El juego de palabras es tan antiguo como las propias
palabras: nos enredamos en las redes. Redes sociales, las llaman, pero en el
fondo son una nueva manera de relacionarse que no estamos seguros desmantele la
sociedad tal como la conocemos para tejer otra quién sabe si con el nudo algo
más prieto, con la trama más fina.
Las redes conforman un mundo propio, a imagen y semejanza
del que querríamos fuera nuestro mundo, una burbuja de seres que piensan como
nosotros y nos ofrecen su lenitiva aquiescencia, su asentimiento y aplauso a
todo cuanto colgamos de ese tendedero, una celebración de la cotidianidad, una
fiesta perpetua de bonhomía y felicidad, plena de mentideros.
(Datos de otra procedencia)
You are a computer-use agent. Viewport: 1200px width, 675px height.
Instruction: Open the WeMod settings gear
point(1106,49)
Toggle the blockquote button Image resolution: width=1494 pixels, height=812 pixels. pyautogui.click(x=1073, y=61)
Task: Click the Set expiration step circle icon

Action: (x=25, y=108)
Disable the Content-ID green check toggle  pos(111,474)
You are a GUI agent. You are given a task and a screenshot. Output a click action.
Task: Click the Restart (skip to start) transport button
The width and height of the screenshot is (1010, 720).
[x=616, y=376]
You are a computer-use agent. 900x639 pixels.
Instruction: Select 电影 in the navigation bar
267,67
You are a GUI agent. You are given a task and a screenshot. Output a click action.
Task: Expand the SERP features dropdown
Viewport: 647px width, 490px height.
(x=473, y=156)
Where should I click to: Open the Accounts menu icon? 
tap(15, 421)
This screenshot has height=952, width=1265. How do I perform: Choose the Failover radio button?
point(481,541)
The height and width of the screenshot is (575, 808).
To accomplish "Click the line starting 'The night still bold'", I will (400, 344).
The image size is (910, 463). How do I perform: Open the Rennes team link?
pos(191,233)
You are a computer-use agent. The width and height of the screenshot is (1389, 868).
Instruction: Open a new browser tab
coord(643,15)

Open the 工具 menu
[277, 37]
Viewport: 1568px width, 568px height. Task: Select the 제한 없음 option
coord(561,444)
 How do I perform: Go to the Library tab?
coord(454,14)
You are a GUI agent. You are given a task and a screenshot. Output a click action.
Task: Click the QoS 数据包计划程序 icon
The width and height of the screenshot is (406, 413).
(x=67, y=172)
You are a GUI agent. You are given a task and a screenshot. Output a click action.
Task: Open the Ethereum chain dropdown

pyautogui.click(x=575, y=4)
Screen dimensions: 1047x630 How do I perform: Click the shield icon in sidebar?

Fotos,
comentarios, sonrisas y lágrimas, enlaces con noticias, chistes y música, burlas y disidencias de salón levantan a
nuestro alrededor una feria de vanidades en las que somos los amos con el poder
de un solo clic: elimino, añado, me gusta o no, sigo, me siguen…
Y Twitter, ese festival del latigazo ingenioso, del nervio
en la escritura. Hace
unos años se puso de moda Baltasar Gracián entre los brokers gracias a una edición que, en escasas páginas, entresacaba
sus aforismos y más agudas sentencias. Pero Gracián sobre todo era un escritor
de fondo. Sus obras, gruesos volúmenes donde tales máximas ocupan un lugar en
un río caudaloso de prosa urbanizada y lenta. Las frases de Gracián no eran
Gracián, como no son Cervantes tantas citas (verídicas o apócrifas) de las que
tiramos a la menor ocasión. No se puede ser ocurrente siempre. Es más, está
empezando a suceder que lo más ocurrente es callarse. Que se lo digan al
concejal madrileño Zapata, lapidado públicamente por una estupidez infamante de
hace años: una docena de palabras han pesado más que décadas de activismo
social. Hay quién triunfa al revés: una frase oportuna disimula años de
ignominia pública. El mundo es injusto, pero si lo resumimos en una frase, como
hace un epitafio con una vida entera, la conclusión es aún más injusta.